The perfect poolside vacation selfie. A braggy snap of the spread at your #friendsgiving dinner. That classic gag shot of the Eiffel Tower—with the top pinched between thumb and forefinger just so.
If the challenge of nailing these social media photo-ops makes your heart race a little, you're not alone, according to new research by Stern professor Alixandra Barasch that reveals that taking pictures for the purpose of sharing can detract from the enjoyment of an experience.
While other studies have focused on the emotions—often of pride and joy—that result when we see likes and comments on our Facebook or Instagram posts, a study published by Barasch and colleagues in the Journal of Consumer Research is the first to explore how the presence of the "sharing goal" can trigger anxiety at the moment the photos are taken, even if that's long before actual sharing occurs.

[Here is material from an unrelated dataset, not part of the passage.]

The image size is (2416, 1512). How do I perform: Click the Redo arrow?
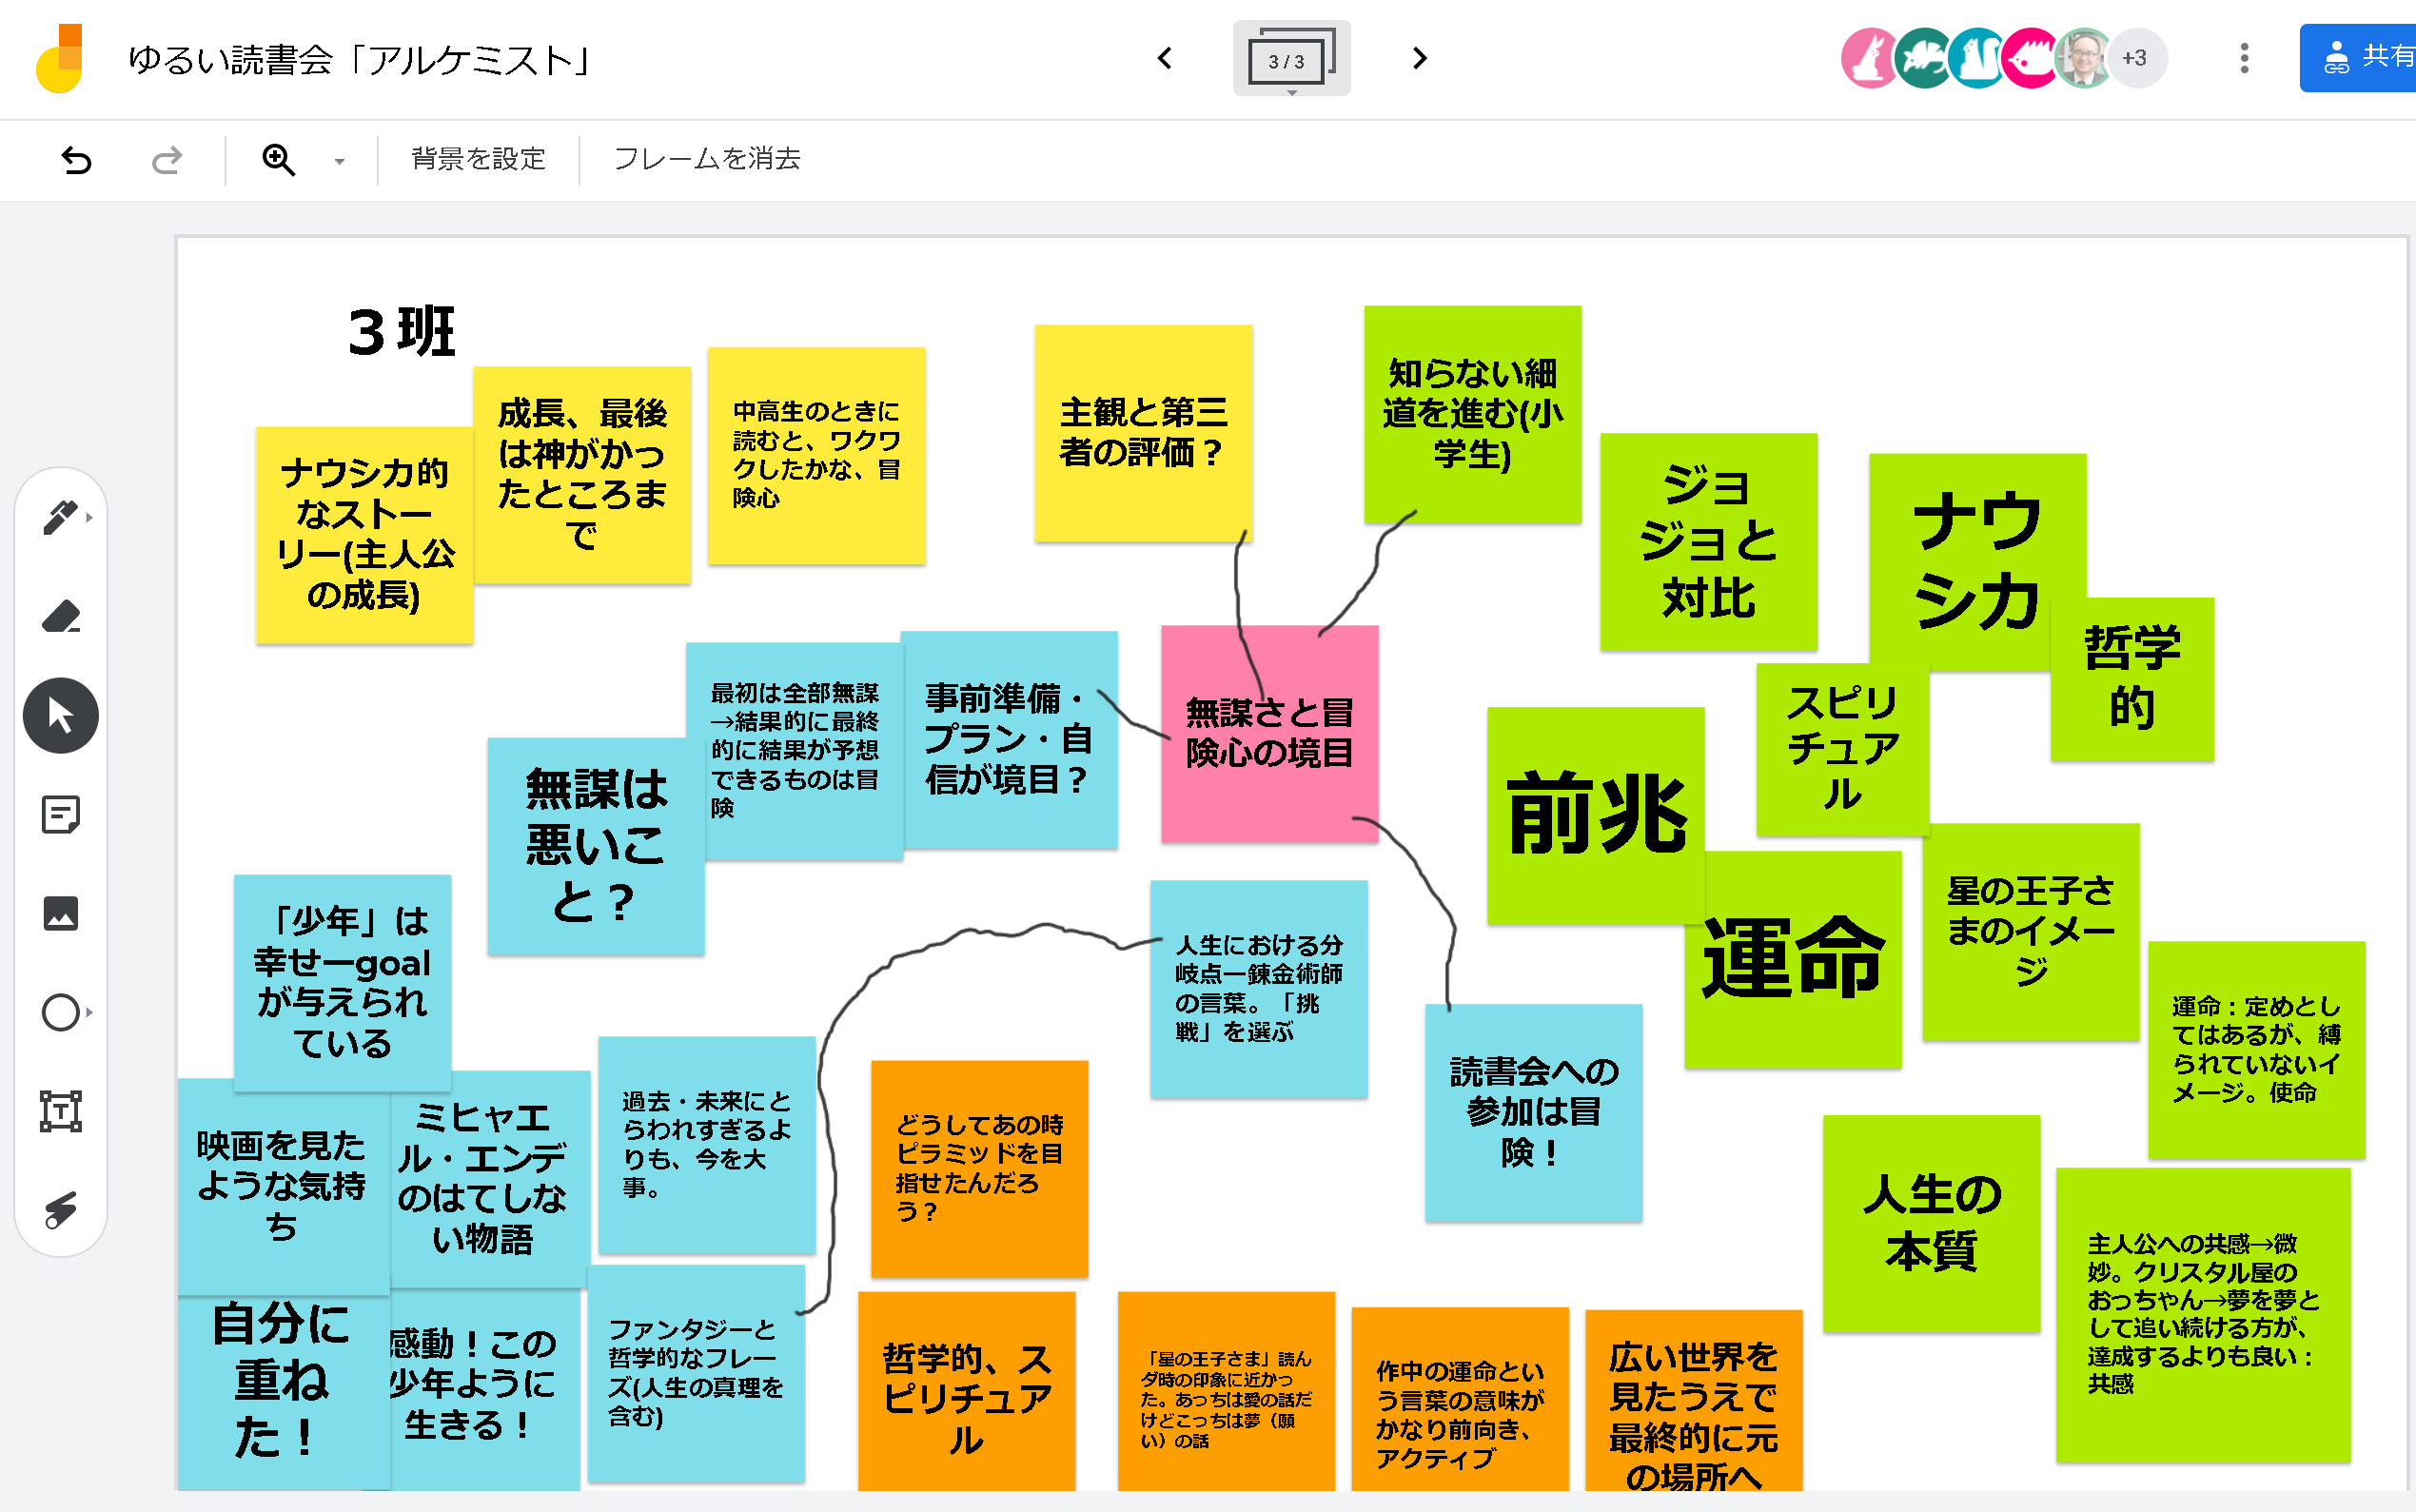coord(167,159)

In a series of experiments both in the field—including among tourists waiting in line to take photos of the "Rocky" statue on the steps of the Philadelphia Museum of Art—and in lab setups that mimicked first-hand travel experiences such as city bus tours or safaris, Barasch, an assistant professor of marketing, found that participants who took photos primarily for the purpose of sharing experienced greater "self-presentational concern" than those who took photos as personal keepsakes instead. This worry about how the photos would be perceived by others dampened the participants' enjoyment of the experience both directly and indirectly, by making them feel less immersed and engaged.
"Any time you're trying to manage your impression, you're going to get in between yourself and the experience," Barasch explains.

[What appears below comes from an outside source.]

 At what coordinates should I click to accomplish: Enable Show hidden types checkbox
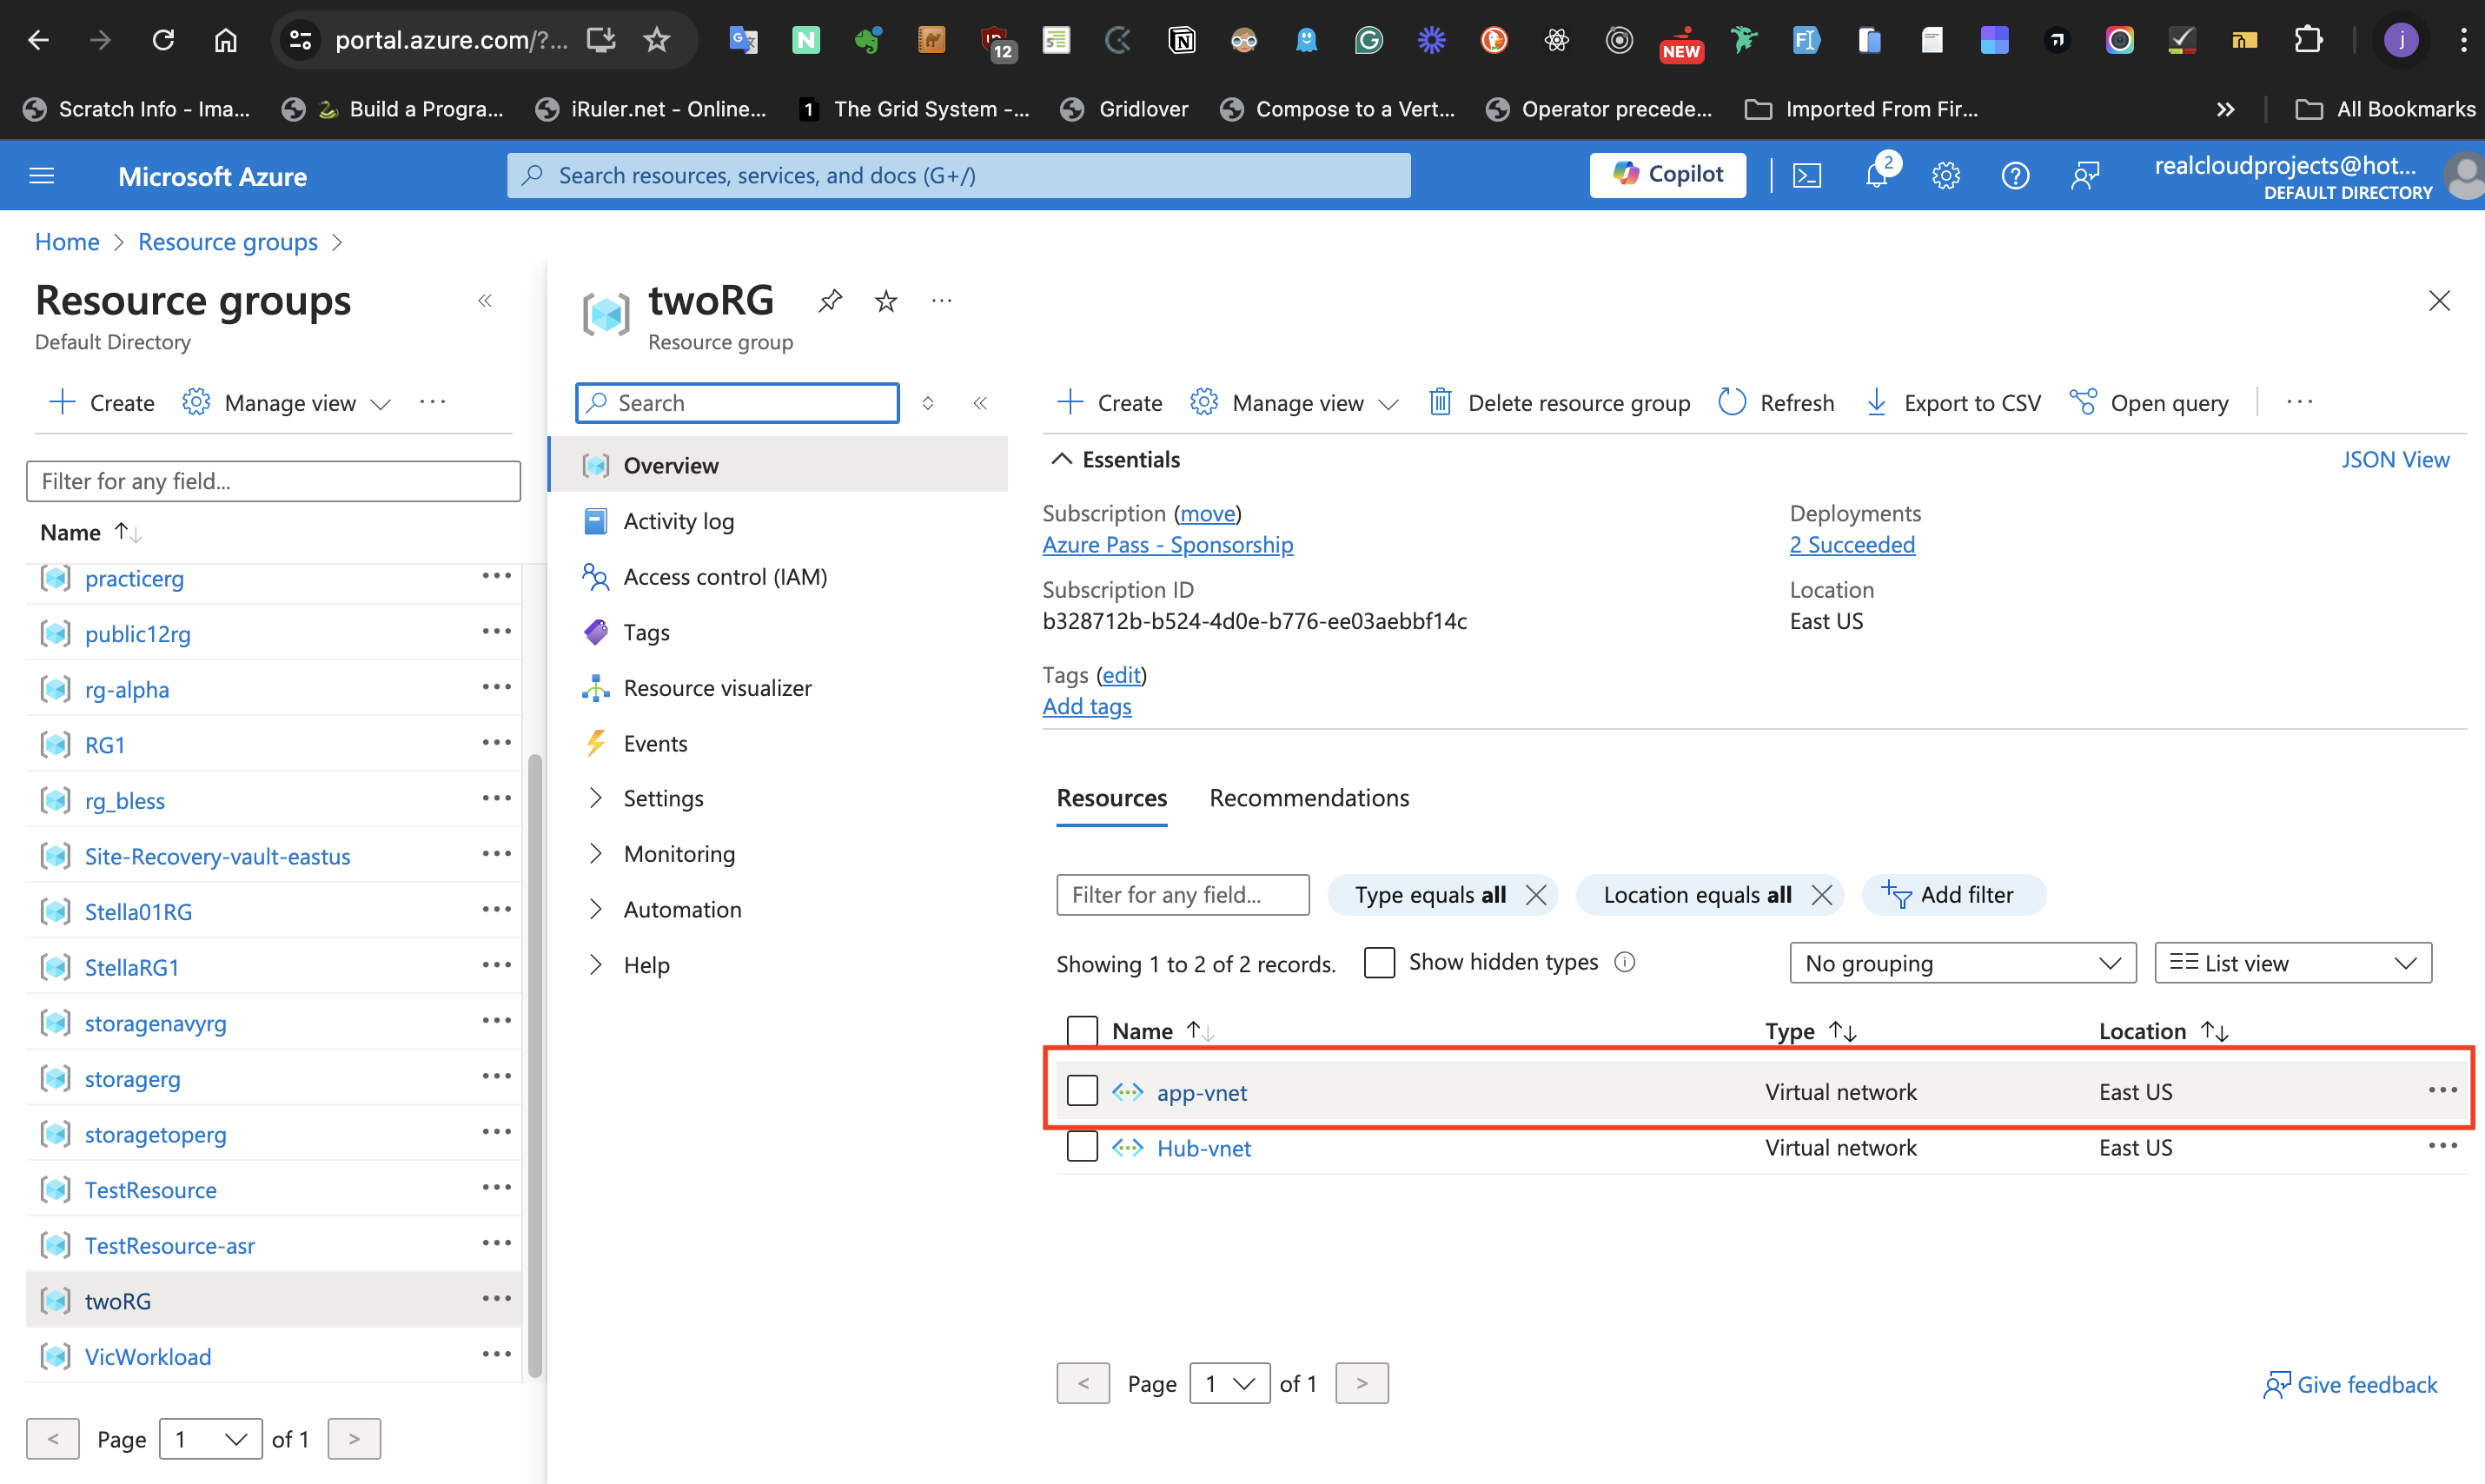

In one experiment, the researchers assigned students who were about to celebrate Christmas one of two tasks: either to take photos for a personal album they would keep for themselves to remember and look back on the holiday, or to take photos for an album to post on Facebook or other social media.

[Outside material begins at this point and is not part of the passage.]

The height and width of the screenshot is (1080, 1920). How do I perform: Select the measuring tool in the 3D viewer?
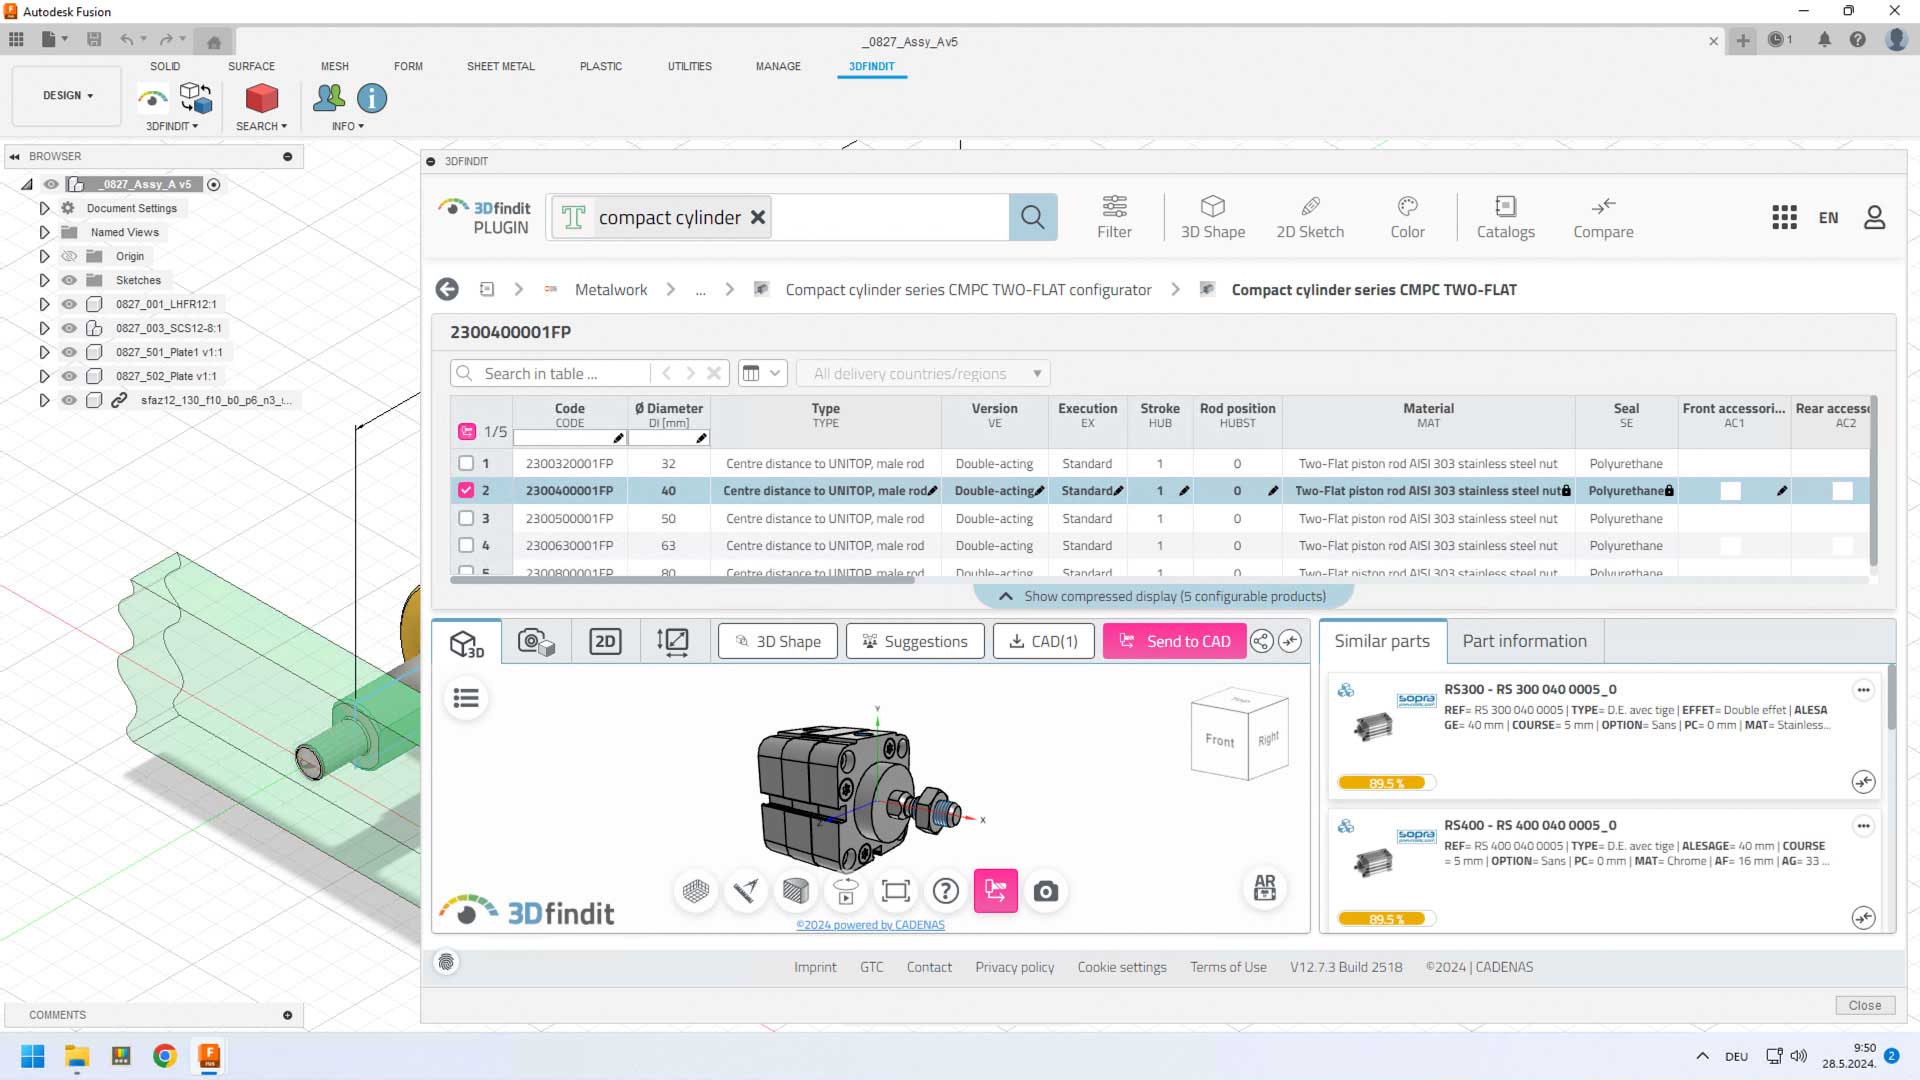click(745, 890)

The participants who took photos to share reported that they enjoyed the experience less than those who took them for a personal album—and were more likely to describe their memory of the celebration as though it were from the perspective of an outsider observing the scene.
Even more telling were differences in the content of the photos themselves: Those snapping away for social media included a higher proportion of photos of themselves, posed shots, photos of people smiling, and photos of items—like ornaments and stockings—typically associated with Christmas.
"When you take pictures for yourself, you don't need little cues to signal that it was Christmas, because you were there," Barasch says. "But when people are taking photos to share on social media, they're actually trying to put themselves into a third-person perspective—not the lens through which they originally saw the experience."
Barasch is currently exploring a related phenomenon—the tendency among social media users to choose between experiences based on how "share-worthy" they are—that is reflected in phrases like "doing it for the 'gram."
Not all of this is new, of course. Psychologists have known for decades that people care about impression management and may become anxious or alter their behavior when thinking about how they'll be perceived by others. And almost as long as there have been cameras, there have been tourists taking pictures to show off when they get home.
So why blame Facebook for increased anxiety about how we appear? One reason, Barasch suggests, is that whereas a vacation slideshow in the past might have been viewed by just a handful of family members and neighbors, social media posts are often broadcast to hundreds or even thousands of friends and acquaintances with varying levels of closeness.
A lab experiment from her study tested the effect of widening that network by asking participants viewing a virtual London bus tour to take photos in three scenarios: simply for themselves, to share with a GooglePlus circle of 10 close friends, or to share with a GooglePlus circle of 10 acquaintances. Those tasked with capturing images to share with acquaintances felt more self-presentational concern, and enjoyed the experience less than the other two groups. However, those documenting it for close friends felt more engaged with the experience than those sharing with acquaintances, and just as engaged as those only taking photos for themselves.
It may be the ability to broadcast so widely, Barasch's research shows, that's changing the photo-taking process. "It's making it so that we feel like we have to be curators of our identities on these platforms," she says. For people under 40—including Barasch's own students—the pressure can feel especially acute. "When I talk to younger people about my research, it really resonates," she adds.
As a marketing researcher, Barasch is particularly interested in the way these shifting attitudes could shape business strategies for engaging with consumers on social media. Whereas many restaurants, hotels, and museums prominently display hashtags urging visitors to capture images to share, her research shows that this approach can actually backfire, by making customers nervous and less likely to have a good time.
"I really try to push companies to think about the ways that they can wait to activate the sharing goal until after the experience is over," she says, noting that people who have had fun are more likely to spread the word on their own. "Maybe on the way out is the time to remind people to post the dozens of photos that they may have taken anyway, when the sharing goal won't undermine enjoyment of the experience itself."
As for her own habits, Barasch says that her professional work on the topic hasn't diminished her personal appetite for taking photos—a process that her other research suggests can boost memory of visual details. That said, she usually keeps them to herself rather than broadcasting on a public profile, relying instead on apps that periodically surface old snapshots that she then texts to particular friends as a way to reminisce or share a laugh.
"Sharing can be enjoyable," says Barasch, "but if we can separate it and also have moments to ourselves and for our own memories, we can get the best of both worlds."